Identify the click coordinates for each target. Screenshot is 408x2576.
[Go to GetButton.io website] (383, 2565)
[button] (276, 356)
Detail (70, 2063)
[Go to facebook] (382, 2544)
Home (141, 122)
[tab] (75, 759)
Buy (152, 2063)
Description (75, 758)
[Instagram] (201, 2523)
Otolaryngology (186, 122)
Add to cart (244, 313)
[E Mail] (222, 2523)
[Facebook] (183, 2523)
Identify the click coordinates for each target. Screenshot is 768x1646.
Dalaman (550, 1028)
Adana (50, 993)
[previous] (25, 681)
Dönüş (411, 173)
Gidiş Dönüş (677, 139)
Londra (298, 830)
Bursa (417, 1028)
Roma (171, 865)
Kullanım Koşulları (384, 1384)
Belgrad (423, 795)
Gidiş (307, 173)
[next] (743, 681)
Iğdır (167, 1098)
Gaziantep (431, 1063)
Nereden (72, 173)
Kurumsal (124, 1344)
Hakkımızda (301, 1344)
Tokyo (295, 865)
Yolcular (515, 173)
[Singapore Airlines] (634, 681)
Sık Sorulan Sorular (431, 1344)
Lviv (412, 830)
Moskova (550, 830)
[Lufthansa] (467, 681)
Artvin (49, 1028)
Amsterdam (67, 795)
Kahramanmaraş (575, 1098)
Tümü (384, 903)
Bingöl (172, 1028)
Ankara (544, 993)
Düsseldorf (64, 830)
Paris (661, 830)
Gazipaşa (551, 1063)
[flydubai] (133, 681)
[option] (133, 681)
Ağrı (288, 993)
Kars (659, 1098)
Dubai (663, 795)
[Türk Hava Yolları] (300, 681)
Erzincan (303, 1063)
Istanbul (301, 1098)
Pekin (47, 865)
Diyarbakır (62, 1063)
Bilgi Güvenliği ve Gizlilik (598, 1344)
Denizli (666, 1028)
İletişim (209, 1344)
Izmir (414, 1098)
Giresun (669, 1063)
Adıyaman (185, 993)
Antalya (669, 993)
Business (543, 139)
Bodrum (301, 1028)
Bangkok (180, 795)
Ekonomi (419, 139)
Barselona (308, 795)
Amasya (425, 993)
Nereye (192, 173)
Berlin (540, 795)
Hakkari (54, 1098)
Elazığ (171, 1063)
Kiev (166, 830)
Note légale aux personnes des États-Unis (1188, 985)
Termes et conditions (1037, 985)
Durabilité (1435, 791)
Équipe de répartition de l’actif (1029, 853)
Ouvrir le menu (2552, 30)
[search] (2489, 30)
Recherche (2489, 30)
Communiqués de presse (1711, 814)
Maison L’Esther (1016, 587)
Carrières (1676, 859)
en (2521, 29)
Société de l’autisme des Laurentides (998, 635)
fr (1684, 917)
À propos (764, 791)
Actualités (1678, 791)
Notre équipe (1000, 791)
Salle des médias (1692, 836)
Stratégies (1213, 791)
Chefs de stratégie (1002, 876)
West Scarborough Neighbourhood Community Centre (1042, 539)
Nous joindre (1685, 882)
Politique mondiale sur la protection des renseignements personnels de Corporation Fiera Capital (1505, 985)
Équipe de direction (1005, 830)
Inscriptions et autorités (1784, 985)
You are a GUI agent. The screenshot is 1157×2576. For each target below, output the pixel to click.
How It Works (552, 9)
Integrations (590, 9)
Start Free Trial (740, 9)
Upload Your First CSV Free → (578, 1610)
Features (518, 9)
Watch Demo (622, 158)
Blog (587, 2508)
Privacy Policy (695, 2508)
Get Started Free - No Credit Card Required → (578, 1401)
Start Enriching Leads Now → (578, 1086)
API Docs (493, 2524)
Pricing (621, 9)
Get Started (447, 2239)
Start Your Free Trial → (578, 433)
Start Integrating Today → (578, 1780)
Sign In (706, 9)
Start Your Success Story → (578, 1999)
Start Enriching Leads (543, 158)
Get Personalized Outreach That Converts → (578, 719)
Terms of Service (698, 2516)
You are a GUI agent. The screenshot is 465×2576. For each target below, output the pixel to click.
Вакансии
───
Give all of the entries again, exactly.

Expected output =
Identify the click coordinates for each target. Screenshot is 408x2576.
[Go to GetButton.io website] (383, 2565)
[button] (276, 356)
Detail (70, 2063)
[Go to facebook] (382, 2544)
Home (141, 122)
[tab] (75, 759)
Buy (152, 2063)
Description (75, 758)
[Instagram] (201, 2523)
Otolaryngology (186, 122)
Add to cart (244, 313)
[E Mail] (222, 2523)
[Facebook] (183, 2523)
Identify the click coordinates for each target. Screenshot is 768x1646.
Dalaman (550, 1028)
Adana (50, 993)
[previous] (25, 681)
Dönüş (411, 173)
Gidiş Dönüş (677, 139)
Londra (298, 830)
Bursa (417, 1028)
Roma (171, 865)
Kullanım Koşulları (384, 1384)
Belgrad (423, 795)
Gidiş (307, 173)
[next] (743, 681)
Iğdır (167, 1098)
Gaziantep (431, 1063)
Nereden (72, 173)
Kurumsal (124, 1344)
Hakkımızda (301, 1344)
Tokyo (295, 865)
Yolcular (515, 173)
[Singapore Airlines] (634, 681)
Sık Sorulan Sorular (431, 1344)
Lviv (412, 830)
Moskova (550, 830)
[Lufthansa] (467, 681)
Artvin (49, 1028)
Amsterdam (67, 795)
Kahramanmaraş (575, 1098)
Tümü (384, 903)
Bingöl (172, 1028)
Ankara (544, 993)
Düsseldorf (64, 830)
Paris (661, 830)
Gazipaşa (551, 1063)
[flydubai] (133, 681)
[option] (133, 681)
Ağrı (288, 993)
Kars (659, 1098)
Dubai (663, 795)
[Türk Hava Yolları] (300, 681)
Erzincan (303, 1063)
Istanbul (301, 1098)
Pekin (47, 865)
Diyarbakır (62, 1063)
Bilgi Güvenliği ve Gizlilik (598, 1344)
Denizli (666, 1028)
İletişim (209, 1344)
Izmir (414, 1098)
Giresun (669, 1063)
Adıyaman (185, 993)
Antalya (669, 993)
Business (543, 139)
Bodrum (301, 1028)
Bangkok (180, 795)
Ekonomi (419, 139)
Barselona (308, 795)
Amasya (425, 993)
Nereye (192, 173)
Berlin (540, 795)
Hakkari (54, 1098)
Elazığ (171, 1063)
Kiev (166, 830)
Note légale aux personnes des États-Unis (1188, 985)
Termes et conditions (1037, 985)
Durabilité (1435, 791)
Équipe de répartition de l’actif (1029, 853)
Ouvrir le menu (2552, 30)
[search] (2489, 30)
Recherche (2489, 30)
Communiqués de presse (1711, 814)
Maison L’Esther (1016, 587)
Carrières (1676, 859)
en (2521, 29)
Société de l’autisme des Laurentides (998, 635)
fr (1684, 917)
À propos (764, 791)
Actualités (1678, 791)
Notre équipe (1000, 791)
Salle des médias (1692, 836)
Stratégies (1213, 791)
Chefs de stratégie (1002, 876)
West Scarborough Neighbourhood Community Centre (1042, 539)
Nous joindre (1685, 882)
Politique mondiale sur la protection des renseignements personnels de Corporation Fiera Capital (1505, 985)
Équipe de direction (1005, 830)
Inscriptions et autorités (1784, 985)
You are a GUI agent. The screenshot is 1157×2576. For each target below, output the pixel to click.
How It Works (552, 9)
Integrations (590, 9)
Start Free Trial (740, 9)
Upload Your First CSV Free → (578, 1610)
Features (518, 9)
Watch Demo (622, 158)
Blog (587, 2508)
Privacy Policy (695, 2508)
Get Started Free - No Credit Card Required → (578, 1401)
Start Enriching Leads Now → (578, 1086)
API Docs (493, 2524)
Pricing (621, 9)
Get Started (447, 2239)
Start Your Free Trial → (578, 433)
Start Integrating Today → (578, 1780)
Sign In (706, 9)
Start Your Success Story → (578, 1999)
Start Enriching Leads (543, 158)
Get Personalized Outreach That Converts → (578, 719)
Terms of Service (698, 2516)
You are a GUI agent. The screenshot is 465×2576. For each target below, output the pixel to click.
Вакансии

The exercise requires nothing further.